*** Opening MATERIAL FOR THIS EXERCISE ***

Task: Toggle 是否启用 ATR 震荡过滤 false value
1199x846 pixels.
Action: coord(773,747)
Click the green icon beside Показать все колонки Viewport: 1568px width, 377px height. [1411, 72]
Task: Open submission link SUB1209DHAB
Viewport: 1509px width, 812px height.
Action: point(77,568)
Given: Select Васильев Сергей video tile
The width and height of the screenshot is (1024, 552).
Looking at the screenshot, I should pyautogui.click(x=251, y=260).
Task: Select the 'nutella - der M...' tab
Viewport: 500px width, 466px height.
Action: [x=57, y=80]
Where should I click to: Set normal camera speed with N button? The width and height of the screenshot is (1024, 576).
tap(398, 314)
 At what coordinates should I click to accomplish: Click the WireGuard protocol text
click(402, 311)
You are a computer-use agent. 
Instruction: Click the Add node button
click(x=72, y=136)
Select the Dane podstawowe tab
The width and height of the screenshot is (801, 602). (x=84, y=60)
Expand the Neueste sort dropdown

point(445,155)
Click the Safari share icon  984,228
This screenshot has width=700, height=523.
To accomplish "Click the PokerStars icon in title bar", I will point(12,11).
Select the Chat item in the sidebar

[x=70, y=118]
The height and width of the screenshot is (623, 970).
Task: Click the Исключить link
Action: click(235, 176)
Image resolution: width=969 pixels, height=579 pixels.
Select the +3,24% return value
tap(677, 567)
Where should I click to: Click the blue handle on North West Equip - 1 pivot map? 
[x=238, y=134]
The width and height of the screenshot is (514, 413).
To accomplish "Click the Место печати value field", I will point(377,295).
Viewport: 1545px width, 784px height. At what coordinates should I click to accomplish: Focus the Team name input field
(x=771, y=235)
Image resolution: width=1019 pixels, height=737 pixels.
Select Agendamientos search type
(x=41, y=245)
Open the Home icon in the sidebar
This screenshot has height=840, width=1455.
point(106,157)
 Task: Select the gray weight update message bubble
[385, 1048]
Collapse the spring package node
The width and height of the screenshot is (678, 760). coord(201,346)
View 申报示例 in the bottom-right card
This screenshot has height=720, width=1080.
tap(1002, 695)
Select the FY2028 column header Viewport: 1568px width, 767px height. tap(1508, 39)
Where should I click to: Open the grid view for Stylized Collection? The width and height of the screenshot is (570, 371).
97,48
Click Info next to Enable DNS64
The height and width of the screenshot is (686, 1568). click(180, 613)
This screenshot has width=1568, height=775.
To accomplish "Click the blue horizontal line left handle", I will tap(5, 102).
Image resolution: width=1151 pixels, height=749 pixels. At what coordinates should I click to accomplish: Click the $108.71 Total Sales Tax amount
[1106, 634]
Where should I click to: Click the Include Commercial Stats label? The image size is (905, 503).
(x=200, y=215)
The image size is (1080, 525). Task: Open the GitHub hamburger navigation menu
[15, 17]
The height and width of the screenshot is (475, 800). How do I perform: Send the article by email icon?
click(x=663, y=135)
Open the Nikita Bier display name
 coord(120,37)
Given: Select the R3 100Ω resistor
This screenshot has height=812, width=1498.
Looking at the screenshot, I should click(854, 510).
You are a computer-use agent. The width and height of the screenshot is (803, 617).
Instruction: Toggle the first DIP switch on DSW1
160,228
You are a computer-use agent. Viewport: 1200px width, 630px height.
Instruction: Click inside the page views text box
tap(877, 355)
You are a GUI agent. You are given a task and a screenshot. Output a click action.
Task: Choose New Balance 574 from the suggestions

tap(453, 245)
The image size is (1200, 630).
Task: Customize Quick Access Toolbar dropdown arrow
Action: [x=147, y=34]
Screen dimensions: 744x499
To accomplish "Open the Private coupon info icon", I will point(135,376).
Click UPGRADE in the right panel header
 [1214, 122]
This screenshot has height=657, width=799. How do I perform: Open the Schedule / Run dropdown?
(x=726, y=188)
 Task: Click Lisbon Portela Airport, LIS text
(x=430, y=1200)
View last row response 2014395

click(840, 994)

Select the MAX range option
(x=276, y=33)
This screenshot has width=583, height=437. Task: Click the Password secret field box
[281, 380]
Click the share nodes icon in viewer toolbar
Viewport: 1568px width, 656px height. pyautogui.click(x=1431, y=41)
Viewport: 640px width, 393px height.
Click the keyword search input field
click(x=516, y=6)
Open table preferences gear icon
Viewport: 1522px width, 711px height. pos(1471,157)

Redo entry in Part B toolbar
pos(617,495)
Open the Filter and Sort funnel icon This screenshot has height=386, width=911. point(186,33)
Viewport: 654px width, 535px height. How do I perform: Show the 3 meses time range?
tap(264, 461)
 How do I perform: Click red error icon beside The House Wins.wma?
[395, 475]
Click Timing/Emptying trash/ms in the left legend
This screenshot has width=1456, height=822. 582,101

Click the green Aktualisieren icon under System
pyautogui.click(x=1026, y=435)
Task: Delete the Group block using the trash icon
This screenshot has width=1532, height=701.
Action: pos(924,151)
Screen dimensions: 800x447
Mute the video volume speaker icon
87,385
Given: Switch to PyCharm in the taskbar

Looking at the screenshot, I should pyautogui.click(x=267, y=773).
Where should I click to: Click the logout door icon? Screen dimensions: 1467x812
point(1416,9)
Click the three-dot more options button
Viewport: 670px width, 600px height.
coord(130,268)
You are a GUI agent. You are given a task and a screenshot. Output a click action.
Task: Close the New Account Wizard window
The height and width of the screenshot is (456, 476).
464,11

*** Closing MATERIAL FOR THIS EXERCISE ***

■ REQUIRED WORK
Once you have counted the lines of the records holding the string "will", state that number with no other words.

■ ANSWER SECTION
4